__GIVEN PASSAGE__.
════════════════

# OpenGL Renderer removed?



## Yakumo (May 22, 2017)

Has the OpenGL renderer been removed? It's no longer in the dropdown menu for me in v19.02 (windows)

It caused game lag, but it was the only way to stream Quake Live without having to keep changing to windowed mode and back on every game map change as OBS wasn't picking up the OpenGL init that takes place or something, so unless you check your stream you can lose the lot to staring at a grey screen with 'awaiting gamestate' on it :/

If it's been removed I hope it's to improve performance before returning it,thank you :)


----------



## c3r1c3 (May 22, 2017)

It is still available, but now requires a commandline option to unlock it. I don't remember what said option is, but it might be in the release notes.


----------



## Fenrir (May 22, 2017)

Yakumo said:


> Has the OpenGL renderer been removed? It's no longer in the dropdown menu for me in v19.02 (windows)

════════════════

__ENTRIES SUPPLIED__.
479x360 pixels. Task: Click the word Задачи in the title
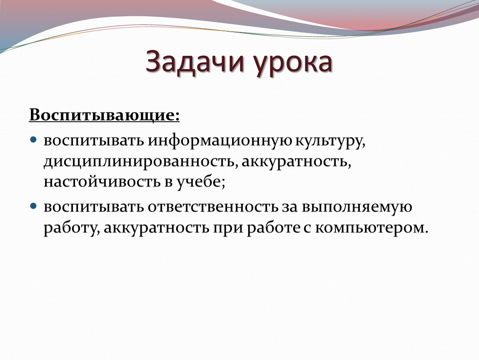point(195,62)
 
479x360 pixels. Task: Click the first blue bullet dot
point(33,140)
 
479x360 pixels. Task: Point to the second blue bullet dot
point(33,206)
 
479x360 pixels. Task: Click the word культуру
point(330,141)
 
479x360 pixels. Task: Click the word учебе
point(201,182)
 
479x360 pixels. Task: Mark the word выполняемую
point(357,207)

════════════════

__INSTRUCTIONS__.
a) According to the forum thread, what is now needed to unlock the OpenGL renderer?
b) Rewrite the part of the listing starting at the line that contains "479x360 pixels. Task: Click the first" and ending at the end of the listing, changing "blue" to "green" and leaving everything else the same.
The forum thread and the listing are unrelated to each other.

__ANSWERS PER TASK__.
a) A command-line option is now required to unlock it.

b)
479x360 pixels. Task: Click the first green bullet dot
point(33,140)
 
479x360 pixels. Task: Point to the second green bullet dot
point(33,206)
 
479x360 pixels. Task: Click the word культуру
point(330,141)
 
479x360 pixels. Task: Click the word учебе
point(201,182)
 
479x360 pixels. Task: Mark the word выполняемую
point(357,207)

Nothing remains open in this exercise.